> What is being asked: Copy each line below that contains "size".

> Input:
BEGIN

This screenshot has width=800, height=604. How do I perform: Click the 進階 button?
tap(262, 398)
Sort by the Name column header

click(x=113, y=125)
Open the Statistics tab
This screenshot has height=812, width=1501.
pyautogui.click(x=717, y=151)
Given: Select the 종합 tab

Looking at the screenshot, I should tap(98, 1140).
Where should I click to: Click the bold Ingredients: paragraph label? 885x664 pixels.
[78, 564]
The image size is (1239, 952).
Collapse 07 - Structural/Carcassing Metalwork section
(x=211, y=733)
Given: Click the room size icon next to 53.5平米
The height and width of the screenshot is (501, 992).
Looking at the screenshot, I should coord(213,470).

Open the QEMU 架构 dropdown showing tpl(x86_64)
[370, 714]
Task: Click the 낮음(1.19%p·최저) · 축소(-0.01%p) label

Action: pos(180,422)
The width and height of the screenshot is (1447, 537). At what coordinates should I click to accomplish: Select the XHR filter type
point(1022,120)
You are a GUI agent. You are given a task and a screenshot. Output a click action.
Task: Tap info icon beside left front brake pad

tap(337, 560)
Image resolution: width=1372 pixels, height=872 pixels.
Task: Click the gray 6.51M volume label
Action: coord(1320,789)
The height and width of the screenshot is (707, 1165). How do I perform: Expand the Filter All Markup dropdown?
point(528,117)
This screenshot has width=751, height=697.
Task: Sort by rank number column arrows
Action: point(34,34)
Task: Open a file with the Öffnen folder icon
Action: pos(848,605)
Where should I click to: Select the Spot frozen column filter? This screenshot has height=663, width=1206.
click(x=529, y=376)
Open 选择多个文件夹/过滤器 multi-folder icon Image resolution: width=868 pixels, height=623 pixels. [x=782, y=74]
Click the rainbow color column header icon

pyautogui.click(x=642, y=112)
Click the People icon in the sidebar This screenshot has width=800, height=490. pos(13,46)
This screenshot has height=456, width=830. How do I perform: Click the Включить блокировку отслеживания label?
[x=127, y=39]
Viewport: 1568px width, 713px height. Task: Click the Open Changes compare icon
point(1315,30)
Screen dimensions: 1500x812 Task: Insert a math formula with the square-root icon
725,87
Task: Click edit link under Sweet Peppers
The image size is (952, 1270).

END

> Output of the exercise:
The image size is (1239, 952).
Given: Click the room size icon next to 53.5平米
The image size is (952, 1270).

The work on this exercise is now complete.